Mr McCarthy said the ship, built in 2001, is “not a very valuable ship” and it is difficult to estimate its value without inspecting it.

However, he said the ship had managed to traverse the Atlantic from the Caribbean to Cork so it was operational and its bulk alone would make it valuable for steel scrappage.

“It would be in the interest of the State to get rid of this immediately.

“I would imagine that the State will request that the local auctioneer specialised in marine matters will organise the sale of it.”

The MV Matthew’s journey to Ireland began on August 19, departing from Curaçao, a Dutch-Caribbean island north of Venezuela.

Initially named the MV Honmon, it was renamed MV Matthew shortly before its journey to Cork.

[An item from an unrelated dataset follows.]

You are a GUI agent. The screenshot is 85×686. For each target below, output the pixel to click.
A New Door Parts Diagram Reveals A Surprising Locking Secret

It had been bought by a newly established company registered as Matthew Maritime Inc, with an address in the Marshall Islands. The Marshall Islands require minimal details for company registrations, making company owners very difficult to track. 

After the ship reached Irish waters, on September 26, warning shots were fired by the LÉ William Butler Yeats naval vessel as the MV Matthew allegedly tried to flee from Irish authorities into international waters. The elite Army Ranger Wing then stormed the vessel, with officers fast-roped from a helicopter onto the ship before arrests were made.

Meanwhile, the Castletownbere-registered fishing trawler, the Castlemore, which was also allegedly used in a drugs trafficking operation but which ran aground in the days before the MV Matthew was intercepted, remains stuck on a sandbank off the Wexford coast.